** Task list **
**a.** Rewrite everything in the theater review from "Rosalind, banished to" down to "ways of love.", replacing "forest" with "prairie".
**b.** According to the theater review, how many years has Kurt Rhoads been a fixture at the Hudson Valley Shakespeare Festival?
**c.** Continue the review of the festival's "As You Like It" from its last sentence.

(July 6, 2007)

Shakespeare, With Varmints

Peter D. Kramer/The Journal News

Locals in the know flock to Garrison and the Hudson Valley Shakespeare Festival on summer evenings.

They are pulled in by the promise of one of the region's most spectacular picnic spots, lovely gardens and the best plays the English language has to offer.

For the opening of "As You Like It" last weekend, the guests included some uninvited neighbors: two wild turkeys and a couple of skunks who made repeated, if distant, entrances.

This is Shakespeare out of doors, under a circus tent whose arched entrances frame majestic views of the Hudson Highlands.

Skunks and all.

Mercifully, the varmints were seen and not smelled, but there was definitely something in the air: love.

There is love at first sight, love unrequited, selfish love, selfless love, shepherdly love, eye-rolling love, chaste love, chased love, poetic love, pathetic love and, in the end, brotherly love.

Kurt Rhoads, a fixture at the festival for 13 years, directs the top-notch troupe, setting the scene in cowboy country.

(It's a transition that is easily made and unlikely to offend: The Children's Shakespeare Theater in Palisades made a similar setting for their production last January.)

Typically, there is one big dance number at Hudson Valley Shakespeare shows, but Rhoads makes this a night full of music, borrowing from "The Good, the Bad and the Ugly," "Buffalo Gals," "Tumbling Tumbleweeds" and "The Magnificent Seven" in a production that is fast, funny and joyful.

"As You Like It" involves a good duke, a bad duke, shepherds, evil brothers, wronged brothers, loving cousins, more shepherds, a philosopher-curmudgeon and, in the end, several weddings.

Noel Vélez plays the lovesick cowboy Orlando with the blend of moral outrage and ardor that the part requires.

He has fallen for Rosalind, a sharp-shooting cowgirl played deftly by the remarkable Joey Parsons, an energetic actress who can change gears faster than a NASCAR pole-sitter.

Rosalind, banished to the forest by her angry uncle, disguises herself as a shepherd named Ganymede. When Orlando - similarly banished by his brother - meets Ganymede while hanging love notes to Rosalind throughout the forest, Ganymede (the disguised Rosalind) proceeds to school him in the ways of love.

If the story sounds convoluted, it is. But in the capable hands of 17 wonderful actors - with no sets and just the most minimal props - it is crystal clear.

The festival, now in its 21st year, is presenting "As You Like It" in repertory with the dark but riveting "Richard III." This year, for the first time, the festival will perform on select Tuesdays at 7 p.m. Those performances, all of "As You Like It," will be July 31, Aug. 7 and 14.

The supporting cast is, as always, first-rate.

Richard Ercole is priceless as the wild French equestrian LeBeau - ad-libbing to his horse.

Michael Borrelli evokes plenty of fun early on as the rootin', tootin' wrestler Charles, a la Yosemite Sam.

Clark Carmichael is Orlando's evil brother, Oliver. He also plays Amiens, one of the good duke's men, contributing a sweet rendition of "Bang the Drum Slowly."

** Extracted information **
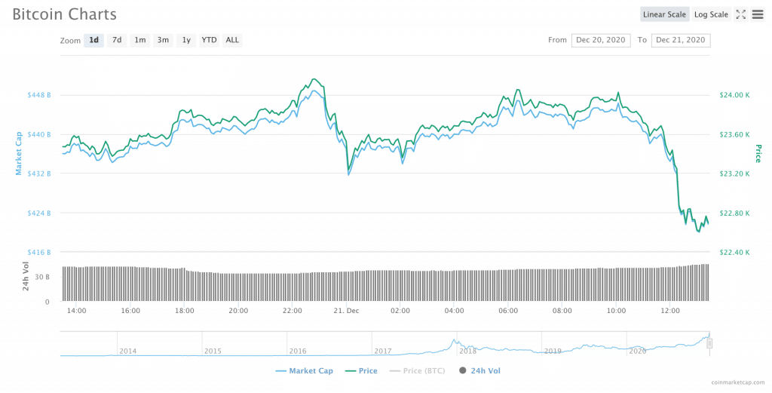Open the chart hamburger menu

(757, 14)
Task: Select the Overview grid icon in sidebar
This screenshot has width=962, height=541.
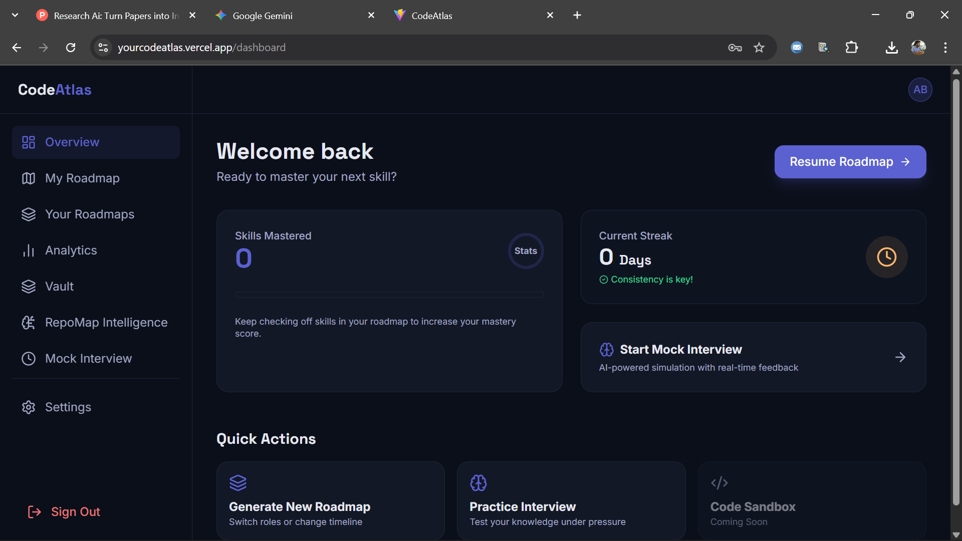Action: point(28,142)
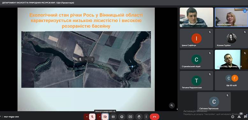Expand audio settings chevron next to microphone
This screenshot has height=120, width=248.
click(x=87, y=117)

** Results by task **
**a.**
Rosalind, banished to the prairie by her angry uncle, disguises herself as a shepherd named Ganymede. When Orlando - similarly banished by his brother - meets Ganymede while hanging love notes to Rosalind throughout the prairie, Ganymede (the disguised Rosalind) proceeds to school him in the ways of love.

**b.** 13 years

**c.**
Wesley Mann, an HVSF stalwart, plays the evil duke, a shepherd and Hymen - the Greek god of marriage - in a costume that must be seen to be believed. In each role he is compelling and completely believable, a study in focus and commitment to the work.

Paul Bates plays Orlando's loyal servant, Adam, and a second role that defies description here. Bates, who last year played Bottom in "A Midsummer Night's Dream," is comic gold.

"As You Like It" is one of Shakespeare's most romantic and lighthearted plays, best known for an oft-quoted speech given by the melancholy philosopher Jaques, an adviser to the good duke.

"All the world's a stage and all the men and women merely players: They have their exits and their entrances; And one man in his time plays many parts..."

Jaques, typically played as a grizzled old man, is played here by Nance Williamson, Rhoads' wife and a longtime HVSF player. She wears a long coat and hat pulled down over her eyes and she moseys in and out of the action. But the text is not changed to reflect the fact that she's playing a man's part.

This being a Western, Williamson delivers the speech with a twang. She takes her time with it, as if settling in to tell a bedtime story around a campfire.

The speech itself is appropriately cynical for a self-described "melancholy:" It chronicles the seven ages of man, from the entrance at infancy to the exit at infirmity, "sans teeth, sans eyes, sans taste, sans everything."

Closer to the real heart of the play is the oft-interrupted speech by the unrequited lover Silvius, played with an aching heart by Borrelli.

When asked to tell what it is to love, he says, in part:

"It is to be all made of sighs and tears ...

"It is to be all made of faith and service...

"It is to be all made of fantasy, All made of passion and all made of wishes, All adoration, duty, and observance, All humbleness, all patience and impatience, All purity, all trial, all observance...."

All this love leads to weddings - and altered hearts.

In the end, even the rotten brothers change their tunes and embrace love.

Some skunks can change.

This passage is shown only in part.